The saying “he (or she) had a bad night” is used a lot in sports. I think they should update the dictionary entry for the modern usage by adding a picture of Sergio Martinez. As much of a fan of Cotto as I am, nothing he did or could do would have caused the catatonic state Martinez adopted from the opening bell. Whatever held Martinez back was more even than the shock of a solid knockdown blow like the one Cotto landed coming right out of the gate. He went on to score three additional knockdowns in those first three minutes of the fight.
Also on Saturday, the hopeful Thoroughbred, California Chrome, fought his heart out at the Triple Crown after beating the odds at the Preakness and the Kentucky Derby, only to come in at an unexpected fourth overall, significantly behind the lead horse for most of the race. Martinez had a fight like that on Saturday too in a way, because he wasn’t fighting closely with his opponent through the entire contest as fans expected him to, he was underperforming from the beginning. I’m convinced the passing remarks from the corner about injuries to his knees were meant as a way to avoid “making excuses,” as Cotto’s trainer Freddie Roach was so ready to condemn. Never, in his weakest state in any previous fight, has Martinez looked so unequipped to continue as he did from the opening bell of this fight. As sloppy as he is, Julio Cesar Chavez Jr. has a formidable offense, and had a shot at a badly winded and then dazed Martinez in their fight, yet Martinez never stopped moving his head and feet at his most drained.

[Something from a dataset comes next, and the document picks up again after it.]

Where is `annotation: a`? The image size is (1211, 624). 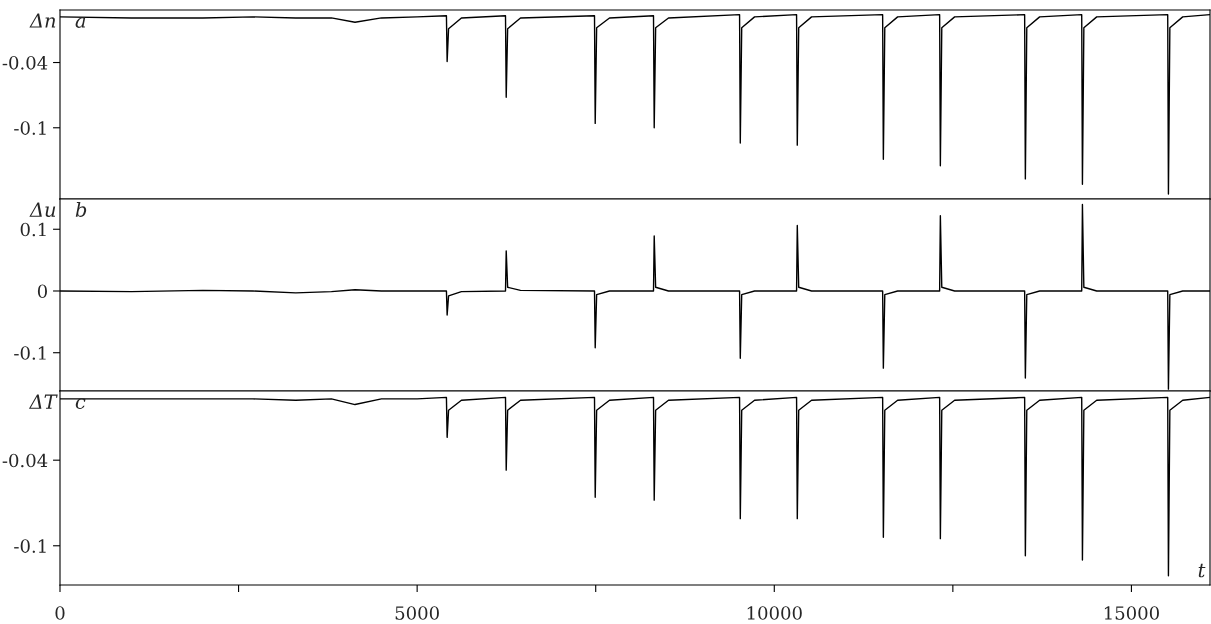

I would never think to trivialize Cotto’s accomplishments, but a legitimate blowout win over an aging legend in Martinez, with an almost 60% connect rate, is not one of them. Misinterpretation of this result has led to analysts projecting a fight for Cotto with the best in the sport, from the winner of the Erislandy Lara-Saul Alvarez fight, to Pacquiao and Mayweather. Unfortunately for the fans, any of these fights except maybe with Lara, would be disastrous and ill-advised for Cotto, who deserves his place among the elite, but perceived miracle worker Freddie Roach has not changed that place. No matter how much his heart seems like it must be Secretariat-sized, Cotto’s really always been more of a California Chrome. Saying farewell to the sport by losing to the best in the business is no embarrassment, but I’d rather Cotto avoid the punishment and go out on top, like we all know he should.